What is needed | The output should consist solely of the lines running from the one that contains "Latest Softcams: OpenATV" through the end of the records below, copied exactly.

Records to use |
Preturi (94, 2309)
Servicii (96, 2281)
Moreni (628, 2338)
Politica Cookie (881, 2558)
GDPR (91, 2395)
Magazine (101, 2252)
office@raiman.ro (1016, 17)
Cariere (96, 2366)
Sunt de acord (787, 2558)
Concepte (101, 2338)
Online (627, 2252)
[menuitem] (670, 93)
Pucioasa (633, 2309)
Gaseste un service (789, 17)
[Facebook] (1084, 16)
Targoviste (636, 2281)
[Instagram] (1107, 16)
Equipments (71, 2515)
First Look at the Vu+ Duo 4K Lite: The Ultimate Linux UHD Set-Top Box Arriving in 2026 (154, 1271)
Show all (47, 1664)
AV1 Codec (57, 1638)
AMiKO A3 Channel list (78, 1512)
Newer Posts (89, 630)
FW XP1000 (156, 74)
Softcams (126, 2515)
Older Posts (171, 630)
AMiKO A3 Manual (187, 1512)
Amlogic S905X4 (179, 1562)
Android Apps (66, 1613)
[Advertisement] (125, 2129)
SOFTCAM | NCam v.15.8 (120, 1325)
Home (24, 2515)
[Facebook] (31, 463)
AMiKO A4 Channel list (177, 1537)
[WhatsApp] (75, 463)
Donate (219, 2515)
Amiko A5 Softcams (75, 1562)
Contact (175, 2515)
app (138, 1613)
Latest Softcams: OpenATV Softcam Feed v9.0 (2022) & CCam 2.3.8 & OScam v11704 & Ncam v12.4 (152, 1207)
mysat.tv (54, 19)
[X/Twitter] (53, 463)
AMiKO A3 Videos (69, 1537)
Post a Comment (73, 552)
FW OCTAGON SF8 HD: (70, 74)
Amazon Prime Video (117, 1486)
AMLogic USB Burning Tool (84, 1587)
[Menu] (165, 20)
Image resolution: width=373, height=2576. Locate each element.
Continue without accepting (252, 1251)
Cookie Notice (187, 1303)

Exercise result |
Latest Softcams: OpenATV Softcam Feed v9.0 (2022) & CCam 2.3.8 & OScam v11704 & Ncam v12.4 (152, 1207)
mysat.tv (54, 19)
[X/Twitter] (53, 463)
AMiKO A3 Videos (69, 1537)
Post a Comment (73, 552)
FW OCTAGON SF8 HD: (70, 74)
Amazon Prime Video (117, 1486)
AMLogic USB Burning Tool (84, 1587)
[Menu] (165, 20)
Image resolution: width=373, height=2576. Locate each element.
Continue without accepting (252, 1251)
Cookie Notice (187, 1303)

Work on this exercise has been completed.